In plain words: be generous and boundaried. Otherishness isn't selfish — it's what makes your giving last.
Two practical defenses for otherish givers
- Detect takers, then flex to matcher. Stay generous with everyone until you spot a persistent taker — someone who only absorbs and never reciprocates or grows from your help. Then switch to "generous tit-for-tat": require reciprocity before giving more. You're not naïve; you're just not pouring water into a leaky bucket. (More on takers in Section 14.)
- Set boundaries without guilt. "I can't help with that right now" is a complete sentence. Boundaries aren't cruelty — they protect your capacity to keep giving to the people who deserve it.
Make most of your contact a "no-ask touch"
The single most powerful anti-sleaze move: make sure most of your messages carry no ask at all. (A "touch" here just means any small message or check-in that keeps a relationship warm.) If every time someone hears from you it's a request, they learn to dread your name. No-ask touches keep the relationship warm so that, on the rare occasion you do need help, asking feels natural.
Good no-ask touch formats (keep them short and about them):
- "Saw this and thought of you" — a link relevant to their current project.
- Congratulations on a job change, launch, award, or anniversary.
- "Was just remembering [shared moment] — hope you're well."
- Checking in on a personal thing they mentioned ("How did your daughter's recital go?").
How to ask well — when you genuinely DO need help
Giving freely doesn't mean never asking. It means you've earned the right to ask, and you ask in a way that respects the other person. A good ask is easy to grant AND easy to refuse.
- Be specific. "Can I pick your brain sometime?" is a burden — it's vague and open-ended. "Could I get your take on one question about pricing — 15 minutes, any time next week?" is a gift by comparison.
- Make it small and time-boxed. A single question or a 15-minute call is far easier to say yes to than an open-ended commitment.
- Explain the "why you." A sentence of genuine, specific reasoning ("because you scaled exactly the kind of marketplace I'm building") shows you did your homework — generic "I love your work" reads as lazy.
- Do the work for them. If asking for an intro, write a short, forwardable blurb so it costs the connector 30 seconds, not 30 minutes.
- Always offer a graceful out. "No worries at all if now's not a good time." This single line protects the relationship no matter the answer.
- Close the loop. If someone helps or makes an intro, reply within hours and thank them. A favor that vanishes into silence won't be repeated.
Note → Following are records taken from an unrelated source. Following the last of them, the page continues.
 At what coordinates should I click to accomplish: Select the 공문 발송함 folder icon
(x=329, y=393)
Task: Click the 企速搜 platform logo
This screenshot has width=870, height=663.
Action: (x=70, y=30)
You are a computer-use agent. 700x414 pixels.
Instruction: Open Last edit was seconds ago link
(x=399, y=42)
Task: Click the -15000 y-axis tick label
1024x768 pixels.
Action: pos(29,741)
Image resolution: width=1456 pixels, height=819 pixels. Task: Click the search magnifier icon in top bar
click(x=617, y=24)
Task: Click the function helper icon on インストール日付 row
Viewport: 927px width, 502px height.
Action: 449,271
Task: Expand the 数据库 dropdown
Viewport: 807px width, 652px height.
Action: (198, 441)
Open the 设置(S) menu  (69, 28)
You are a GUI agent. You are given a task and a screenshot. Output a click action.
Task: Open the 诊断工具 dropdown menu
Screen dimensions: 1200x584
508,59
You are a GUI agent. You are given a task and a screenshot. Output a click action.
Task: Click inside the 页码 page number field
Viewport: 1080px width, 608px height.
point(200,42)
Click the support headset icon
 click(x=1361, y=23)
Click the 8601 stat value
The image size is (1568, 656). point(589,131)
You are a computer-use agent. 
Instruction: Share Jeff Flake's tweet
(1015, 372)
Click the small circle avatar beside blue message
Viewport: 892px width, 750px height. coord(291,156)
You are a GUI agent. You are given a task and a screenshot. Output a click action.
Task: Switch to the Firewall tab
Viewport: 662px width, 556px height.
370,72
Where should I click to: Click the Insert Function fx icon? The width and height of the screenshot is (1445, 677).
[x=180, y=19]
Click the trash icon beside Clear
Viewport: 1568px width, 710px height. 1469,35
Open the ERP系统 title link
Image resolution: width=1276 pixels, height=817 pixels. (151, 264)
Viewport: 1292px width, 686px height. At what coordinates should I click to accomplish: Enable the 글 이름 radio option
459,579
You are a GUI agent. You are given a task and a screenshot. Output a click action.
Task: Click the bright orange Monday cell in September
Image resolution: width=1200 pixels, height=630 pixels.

Common mistakes & best practices at a glance
| Common mistake | Better practice |
|---|---|
| Only reaching out when you need something | Build the relationship before you need it; mostly no-ask touches |
| Keeping a mental ledger and feeling resentful (matcher trap) | Give without itemizing; trust generalized reciprocity over time |
| Selfless over-giving until burnout | Be otherish — generous and boundaried; notice your impact |
| Giving unconditionally to a proven taker | Default to giver; flip to matcher when you spot a taker |
| Vague asks ("pick your brain") | Specific, small, time-boxed, with an easy out |
| Letting a favor or intro go silent | Reply within hours; thank the helper; close the loop |
Do this today
- Do one five-minute favor right now — an intro, a useful link, a genuine endorsement.
- Send one no-ask touch to someone you haven't spoken to in a while.
- Pick the next person you need something from and rewrite your ask to be specific, small, and easy to refuse.
- Give first, give small, give often — intros, knowledge, promotion, help, gratitude.
- The Five-Minute Favor is the flagship habit: high value to them, tiny cost to you.
- Generalized reciprocity means returns are delayed, diffuse, and from unexpected directions — that's the point.
- Givers can finish first or last; be an otherish giver (generous + boundaried), not a selfless doormat.
- Default to giver, but flex to matcher with persistent takers.
- Keep most contact no-ask; when you do ask, make it specific, small, and easy to refuse.